> [Problem details]
The required output is the full listing below, reproduced word for word.

> [Source material]
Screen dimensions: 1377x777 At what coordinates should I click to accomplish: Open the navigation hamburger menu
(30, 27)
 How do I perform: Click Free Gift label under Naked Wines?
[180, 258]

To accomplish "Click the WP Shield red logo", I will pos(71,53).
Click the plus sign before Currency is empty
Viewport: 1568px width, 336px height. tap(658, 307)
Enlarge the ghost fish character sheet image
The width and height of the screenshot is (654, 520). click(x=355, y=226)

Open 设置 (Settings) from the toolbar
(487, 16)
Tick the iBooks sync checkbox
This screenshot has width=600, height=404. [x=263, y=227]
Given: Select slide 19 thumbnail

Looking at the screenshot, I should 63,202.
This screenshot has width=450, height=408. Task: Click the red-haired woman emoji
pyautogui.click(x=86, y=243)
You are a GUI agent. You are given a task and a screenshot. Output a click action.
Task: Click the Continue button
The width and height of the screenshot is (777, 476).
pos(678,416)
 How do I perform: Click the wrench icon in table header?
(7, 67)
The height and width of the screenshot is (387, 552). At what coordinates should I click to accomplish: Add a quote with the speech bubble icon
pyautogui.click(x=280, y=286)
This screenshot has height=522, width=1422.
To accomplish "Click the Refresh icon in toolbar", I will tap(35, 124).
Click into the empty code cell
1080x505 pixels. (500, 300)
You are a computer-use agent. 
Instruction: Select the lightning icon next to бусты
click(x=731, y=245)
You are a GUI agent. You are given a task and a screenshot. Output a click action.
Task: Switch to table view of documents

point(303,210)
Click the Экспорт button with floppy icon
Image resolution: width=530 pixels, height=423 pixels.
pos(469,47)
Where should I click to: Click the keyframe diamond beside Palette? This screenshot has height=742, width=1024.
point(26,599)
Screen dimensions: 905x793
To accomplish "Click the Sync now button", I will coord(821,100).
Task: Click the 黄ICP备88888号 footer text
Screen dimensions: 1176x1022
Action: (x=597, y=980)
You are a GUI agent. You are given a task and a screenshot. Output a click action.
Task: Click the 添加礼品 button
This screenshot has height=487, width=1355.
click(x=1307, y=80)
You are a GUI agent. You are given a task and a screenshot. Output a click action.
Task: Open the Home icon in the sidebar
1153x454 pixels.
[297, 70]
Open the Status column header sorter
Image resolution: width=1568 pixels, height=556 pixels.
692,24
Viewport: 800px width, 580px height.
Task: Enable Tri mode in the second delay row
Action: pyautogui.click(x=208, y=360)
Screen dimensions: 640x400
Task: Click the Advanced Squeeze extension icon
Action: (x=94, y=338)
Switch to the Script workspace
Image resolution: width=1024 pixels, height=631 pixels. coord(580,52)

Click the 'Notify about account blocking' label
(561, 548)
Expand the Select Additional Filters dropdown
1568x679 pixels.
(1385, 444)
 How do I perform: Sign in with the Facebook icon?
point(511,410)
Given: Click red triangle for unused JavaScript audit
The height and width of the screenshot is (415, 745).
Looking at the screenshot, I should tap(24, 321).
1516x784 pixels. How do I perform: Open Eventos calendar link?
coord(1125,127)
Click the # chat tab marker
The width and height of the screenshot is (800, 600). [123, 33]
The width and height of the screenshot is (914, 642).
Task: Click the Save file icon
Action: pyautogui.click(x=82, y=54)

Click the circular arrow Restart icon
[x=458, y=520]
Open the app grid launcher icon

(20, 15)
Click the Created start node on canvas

> [Solved exercise]
Screen dimensions: 1377x777 At what coordinates should I click to accomplish: Open the navigation hamburger menu
(30, 27)
 How do I perform: Click Free Gift label under Naked Wines?
[180, 258]

To accomplish "Click the WP Shield red logo", I will pos(71,53).
Click the plus sign before Currency is empty
Viewport: 1568px width, 336px height. tap(658, 307)
Enlarge the ghost fish character sheet image
The width and height of the screenshot is (654, 520). click(x=355, y=226)

Open 设置 (Settings) from the toolbar
(487, 16)
Tick the iBooks sync checkbox
This screenshot has width=600, height=404. [x=263, y=227]
Given: Select slide 19 thumbnail

Looking at the screenshot, I should 63,202.
This screenshot has width=450, height=408. Task: Click the red-haired woman emoji
pyautogui.click(x=86, y=243)
You are a GUI agent. You are given a task and a screenshot. Output a click action.
Task: Click the Continue button
The width and height of the screenshot is (777, 476).
pos(678,416)
 How do I perform: Click the wrench icon in table header?
(7, 67)
The height and width of the screenshot is (387, 552). At what coordinates should I click to accomplish: Add a quote with the speech bubble icon
pyautogui.click(x=280, y=286)
This screenshot has height=522, width=1422.
To accomplish "Click the Refresh icon in toolbar", I will tap(35, 124).
Click into the empty code cell
1080x505 pixels. (500, 300)
You are a computer-use agent. 
Instruction: Select the lightning icon next to бусты
click(x=731, y=245)
You are a GUI agent. You are given a task and a screenshot. Output a click action.
Task: Switch to table view of documents

point(303,210)
Click the Экспорт button with floppy icon
Image resolution: width=530 pixels, height=423 pixels.
pos(469,47)
Where should I click to: Click the keyframe diamond beside Palette? This screenshot has height=742, width=1024.
point(26,599)
Screen dimensions: 905x793
To accomplish "Click the Sync now button", I will coord(821,100).
Task: Click the 黄ICP备88888号 footer text
Screen dimensions: 1176x1022
Action: (x=597, y=980)
You are a GUI agent. You are given a task and a screenshot. Output a click action.
Task: Click the 添加礼品 button
This screenshot has height=487, width=1355.
click(x=1307, y=80)
You are a GUI agent. You are given a task and a screenshot. Output a click action.
Task: Open the Home icon in the sidebar
1153x454 pixels.
[297, 70]
Open the Status column header sorter
Image resolution: width=1568 pixels, height=556 pixels.
692,24
Viewport: 800px width, 580px height.
Task: Enable Tri mode in the second delay row
Action: pyautogui.click(x=208, y=360)
Screen dimensions: 640x400
Task: Click the Advanced Squeeze extension icon
Action: (x=94, y=338)
Switch to the Script workspace
Image resolution: width=1024 pixels, height=631 pixels. coord(580,52)

Click the 'Notify about account blocking' label
(561, 548)
Expand the Select Additional Filters dropdown
1568x679 pixels.
(1385, 444)
 How do I perform: Sign in with the Facebook icon?
point(511,410)
Given: Click red triangle for unused JavaScript audit
The height and width of the screenshot is (415, 745).
Looking at the screenshot, I should tap(24, 321).
1516x784 pixels. How do I perform: Open Eventos calendar link?
coord(1125,127)
Click the # chat tab marker
The width and height of the screenshot is (800, 600). [123, 33]
The width and height of the screenshot is (914, 642).
Task: Click the Save file icon
Action: pyautogui.click(x=82, y=54)

Click the circular arrow Restart icon
[x=458, y=520]
Open the app grid launcher icon

(20, 15)
Click the Created start node on canvas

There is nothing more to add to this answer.